** TEXT PASSAGE **

Like what? Currently, there are no consequences when a paper is retracted. If we retracted more papers, what would the difference be?
Like very valid research being lost because they mention a retracted paper for some minor point that doesn’t really have a major impact on the final results.
That's already something that doesn't happen to blatantly invalid research which is retracted directly. What are you worried about?
What if the citation is "i believe this preceding study to be grievously flawed and possibly fraudulent [ref]"
This is a completely bonkers idea that would accomplish nothing positive and would mostly erase tons of good science.

The idea of punishing third parties for a citation is weird. If I quote somebody who lied, I'm at fault? Seriously?

The priority isn't about punishing you, or about your feelings or career at all. It's about the science.

If you cite something that turns out to be garbage, I'd imagine the procedure would be to remove the citation and to remove anything in the paper that depends on it, and to resubmit. If your paper falls apart without it, then it should be binned.

I can't think of a single paper that would fall apart to any of its cited papers being retracted. What field of science operates that way?

Science papers are novel contributions of data, and sometimes of purely computational methods. A data paper will stand on its own. A method paper will usually (or at least should) operate across multiple data sets to compare performance, or if only on a single dataset it's gonna to be a very well tested dataset.

If MNist turns out to be retracted, would we have to remove all the papers that used it over their years? That's about as deep as a citation can get into being fundamental and integral to a paper. And even in that case nearly any paper operating in that dataset will also be using other datasets. Sure, ignore a paper that only evaluates on a single retracted dataset, but why even bother retracting, as the paper would be ignored anyway, because what significant paper would use a single benchmark?

But 99.9% of citations have less bearing on a paper than being a fundamental dataset used to evaluate the claims in the paper. And those citations are inherently well-tested work product already.

So if people actually care about science, they would never even propose such a scheme. They would bother to at least understand what a citation was first.

You might not be at fault but your work depends on that wrong work, so your work is probably wrong too and readers should be aware of that. If it doesn't depend on it, then don't cite it! People cite the most ridiculous crap, especially in introductions listing common sense background knowledge with a random citation for every fact. That stuff doesn't really affect the paper so it could just be couched in one big "in my opinion" instead.
Academic papers have to cite related research to situate their contribution, even if they're not directly building on that research. When researchers can't reproduce a paper's results, they have to cite that paper when reporting that, or no one will know what they're talking about and the bad paper cannot be refuted. The whole system also needs many compare and contrast citations that aren't built on directly or at all, so you know what a paper is doing and not doing.
Yea, I hadn't really considered those kinds of citations. I was thinking of the piles of worthless citations that authors often put in simply because they're supposed to cite every fact, even if it's something that's common sense which they're not treating critically and doesn't affect their own work so they just did a quick search for any paper that made that claim.
> but your work depends on that wrong work, so your work is probably wrong

No, absolutely not, that's pure fallacy.

There might be some small subset of citations that work like a mathematical proof, but how many of these 4500 citations could you find that operate that way?

> There might be some small subset of citations that work like a mathematical proof

And even then, you're just weakening the result, not throwing it out entirely: instead of a proof of X that cites a proof of Y, you have a proof that Y implies X.

Cascading invalidate. I don’t think it should disappear, I think it should be put in deep storage for future researchers doing studies on misinformation propagation.

Data excerpts:
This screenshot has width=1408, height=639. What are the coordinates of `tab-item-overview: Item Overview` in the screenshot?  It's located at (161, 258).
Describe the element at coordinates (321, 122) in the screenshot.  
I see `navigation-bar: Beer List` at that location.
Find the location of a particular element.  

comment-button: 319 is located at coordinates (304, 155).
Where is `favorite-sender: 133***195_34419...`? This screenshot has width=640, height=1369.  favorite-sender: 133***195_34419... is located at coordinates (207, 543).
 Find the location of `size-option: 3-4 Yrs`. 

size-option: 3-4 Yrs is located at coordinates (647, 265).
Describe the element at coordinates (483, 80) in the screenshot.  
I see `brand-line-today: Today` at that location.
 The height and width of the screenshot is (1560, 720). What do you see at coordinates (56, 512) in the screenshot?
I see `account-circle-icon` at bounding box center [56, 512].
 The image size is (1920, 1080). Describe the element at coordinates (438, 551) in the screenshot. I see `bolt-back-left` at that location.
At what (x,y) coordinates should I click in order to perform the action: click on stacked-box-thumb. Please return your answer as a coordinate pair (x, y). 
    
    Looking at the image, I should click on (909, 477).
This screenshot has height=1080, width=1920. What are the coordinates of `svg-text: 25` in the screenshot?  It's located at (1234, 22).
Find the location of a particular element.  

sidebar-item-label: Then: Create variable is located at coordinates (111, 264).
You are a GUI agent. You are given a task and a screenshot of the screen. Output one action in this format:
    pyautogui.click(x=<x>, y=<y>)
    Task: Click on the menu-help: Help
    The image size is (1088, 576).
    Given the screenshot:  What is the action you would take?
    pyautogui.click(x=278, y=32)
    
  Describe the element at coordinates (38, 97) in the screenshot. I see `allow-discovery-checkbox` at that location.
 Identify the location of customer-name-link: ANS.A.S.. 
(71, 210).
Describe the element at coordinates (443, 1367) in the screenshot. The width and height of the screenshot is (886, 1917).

** YOUR ASSIGNMENT **
In the thread on paper retractions, which dataset is named as an example of a citation that is fundamental to a paper? Please answer in a few words. These lines come from a separate source.

** WRITTEN RESPONSE **
MNist.